Britain will fight moves by Brussels to secure the power to carry out raids on City of London firms after Brexit, despite a government White Paper conceding defeat on securing a European Union deal for smoother access for financial services to the Single Market.
Officials told The Telegraph that any EU efforts to impose market surveillance on British territory would be a red line in the Brexit negotiations, which resume next week. Meanwhile the British White Paper, published on Thursday, revealed that Theresa May would seek a soft Brexit for goods but was resigned to a far harder break for the City of London.
While accepting that financial services will take a hit after Brexit and not enjoy the same levels of market access as now, the White Paper points out that Britain will reserve the right to diverge from EU financial regulation after Brexit while still observing global international standards. Industry figures point to the ability to diverge from Brussels as a major Brexit advantage.
The EU fears that, after Brexit, Britain will slash the EU rules it did much to help draft after the Financial Crisis. Due to its proximity and links to the continent, this could pose a risk to financial stability, according to EU officials. Brussels has already begun legislation designed to keep the City shackled close to EU regulation after Brexit, while capitals such as Paris and Frankfurt look to exploit Europe’s leading financial centre’s weakness.
Brussels has ruled out financial services being granted special treatment as “cherry-picking” and refuses to include the sector in any future UK-EU free trade agreement. The prime minister has already conceded that British-headquarted firms will lose their “passport” to the EU after Brexit and in the long-awaited paper caved on her demand for “mutual recognition” of regulatory standards between London and Brussels, which would have smoothed market access.
The paper calls for: “New economic and regulatory arrangements for financial services, preserving mutual benefit of integrated markets, while respecting the right of the UK and the EU to control access to their markets – noting these arrangements will not replicate passporting regimes.”
Brussels insists that financial services’ access to the Single Market by governed by “equivalence”, which the City of London has warned denies firms the certainty they need to operate. Under equivalence, the Commission can unilaterally withdraw market access at just 30 days notice and there is no appeal process.
The 30 day notice period for withdrawing access created a “cliff-edge”, which also created a risk to financial stability given the size and worth of the financial institutions in London, a British official said.
The White Paper accepts a system of equivalence, which is used for non-EU countries such as the US, will be used but demands that the system is substantially reformed. The White Paper calls for a new bilateral mechanism to be created, with mediated solutions to disputes and cooperation between regulators. It also asks for process to allow for phased management of decisions to prevent the EU effectively being able to shut UK financial services out of the EU at the drop of a hat.

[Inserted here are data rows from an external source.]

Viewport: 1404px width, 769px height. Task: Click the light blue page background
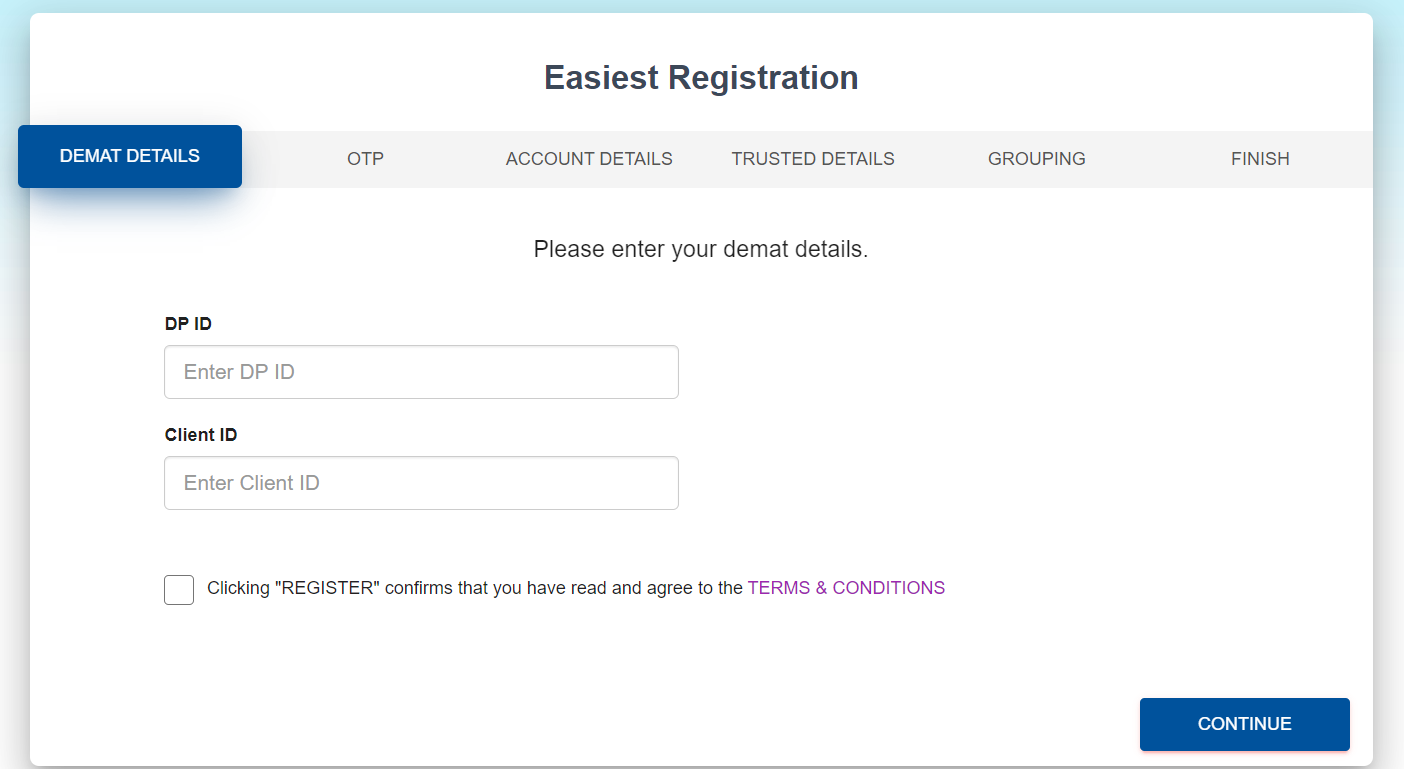1388,400
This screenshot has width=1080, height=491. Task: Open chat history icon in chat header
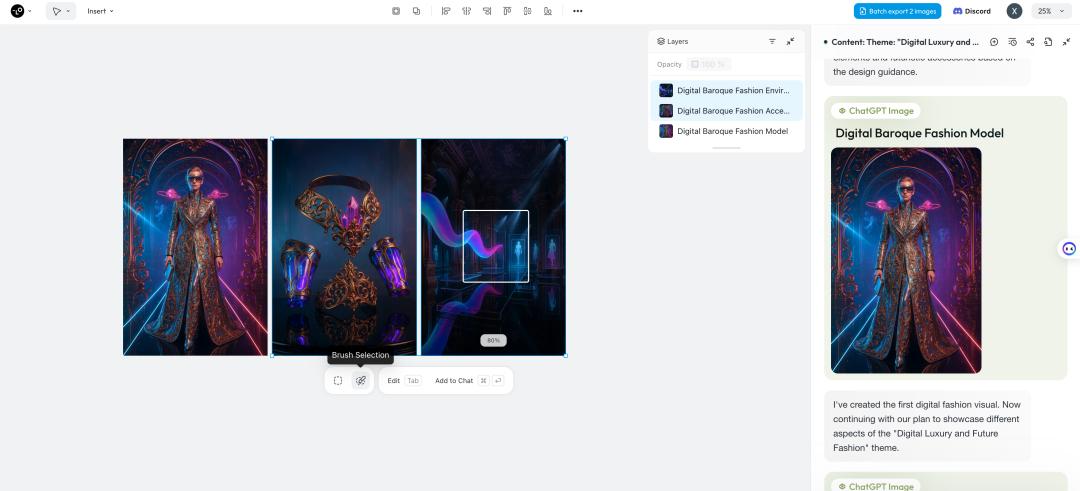(1012, 42)
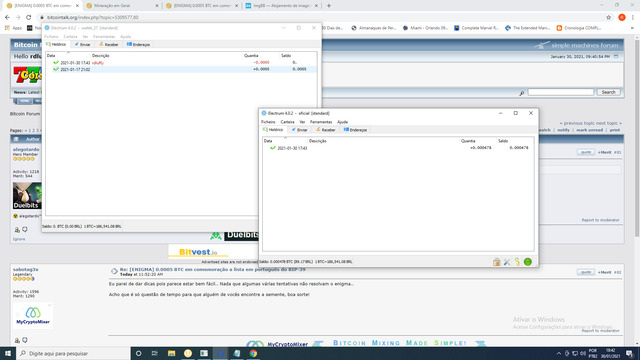
Task: Click quote on sabotag3x's post
Action: pyautogui.click(x=586, y=272)
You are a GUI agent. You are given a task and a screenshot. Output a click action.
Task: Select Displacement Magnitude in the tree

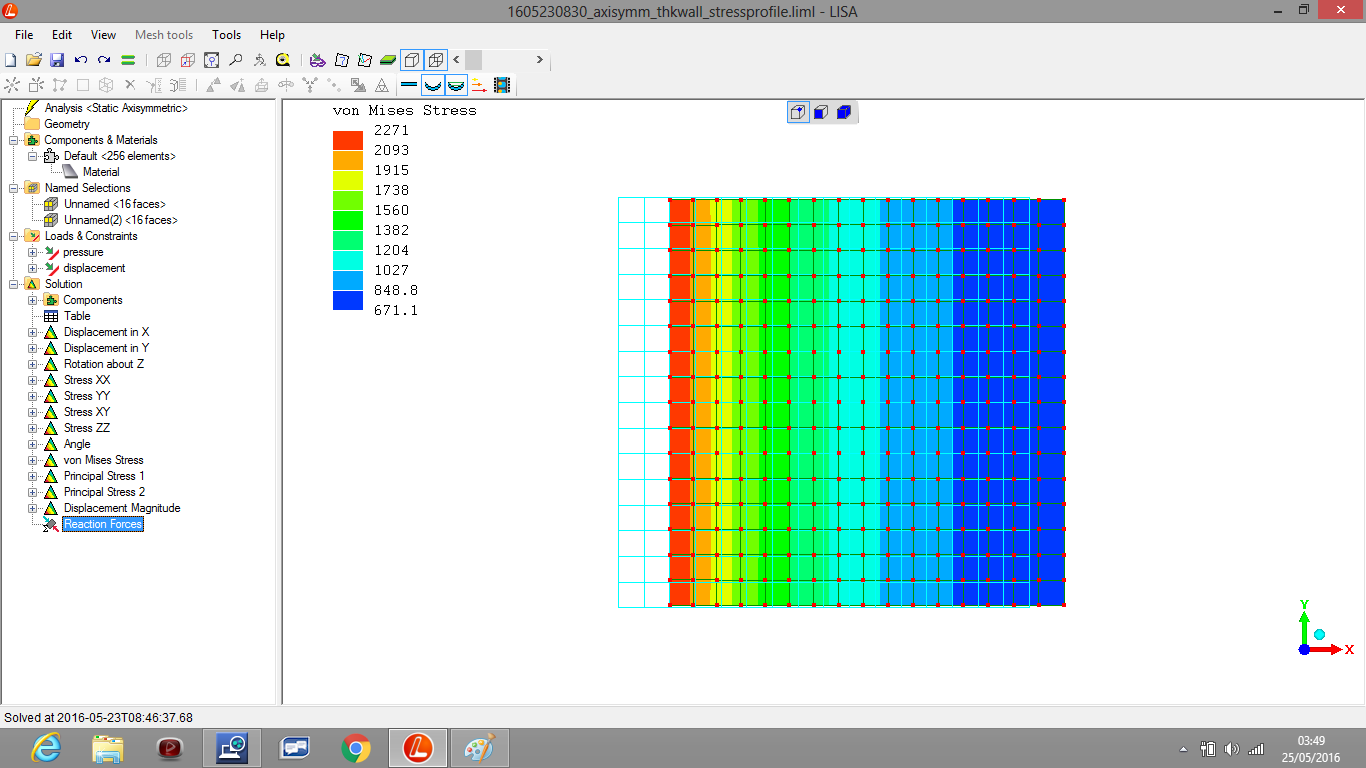coord(121,508)
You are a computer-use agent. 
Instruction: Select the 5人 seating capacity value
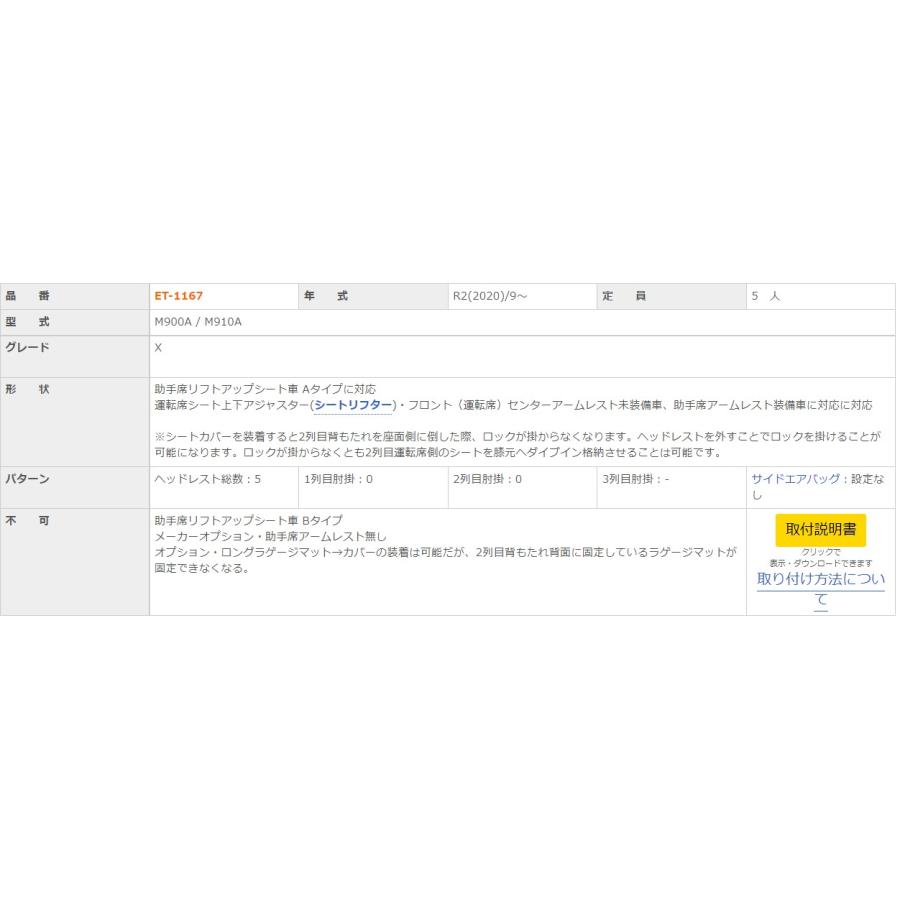(x=763, y=296)
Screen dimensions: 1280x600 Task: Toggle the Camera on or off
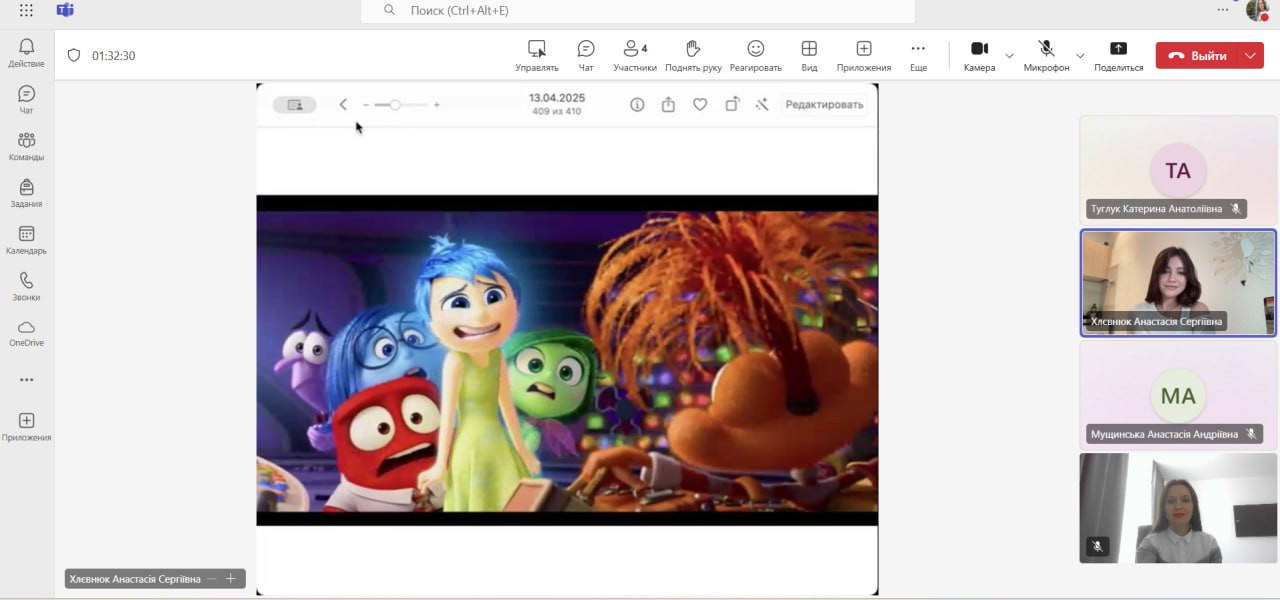click(979, 55)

Michel Barnier, the European Union’s chief Brexit negotiator, boasted in New York this week that the commission had taken more than 200 equivalence decisions to date and asked why that system that was good enough for the US would not work for Britain.
He insisted that the EU was the most open jurisdiction for financial services in the world, as he moved to reassure UK-headquarted US firms.
The bloc is already moving to beef up its pan-EU supervisors and their ability to monitor non-EU countries, such as Britain after the 29 March 2019 deadline, for compliance with the “equivalence” system of regulatory recognition.
Among the powers it will seek to bestow on the regulators is the ability to carry out “on-site inspections” of firms on non-EU territory, which is a euphemism for raids.
Crucially the legislation, which will also allow the EU regulators to demand information from firms to pass to the commission, will be considered during the Brexit transition period, when the UK will have no voting rights.
British sources ruled out any prospect of such raids being agreed by London. They described the EU’s equivalence regime as “patchy” with different pieces of legislation having varying equivalence regimes.
“The existing autonomous frameworks for equivalence is not sufficient for the breadth or interconnectedness of UK-EU financial services provision,” the paper states.
“The UK and the EU will not have the current levels of access to each other’s markets. This is a hit,” one official said, “This is not enhanced equivalence as the EU understands it. It is much deeper than that”.
UK Finance, a trade for financial services firms, said that Britain was the second largest exporter of services worldwide. Chief Executive Stephen Jones said it was “entirely possible to use the tools and trust” established in 40 years of EU membership to construct a new arrangement.
This would protect billions of euros of banking and capital markets services reliant on London keeping its crown as Europe’s leading financial centre.
“However, as today’s paper makes clear simply relying on existing equivalence arrangments will not provide financial institutions with effective market access that enables them to serve their customers,” he said.
"“There were high expectations that there would be a greater focus on services and mutual recognition as the regulatory basis in this paper, but it has genuinely been difficult for the UK to get traction on the latter," said John McFarlane, chairman of TheCityUK.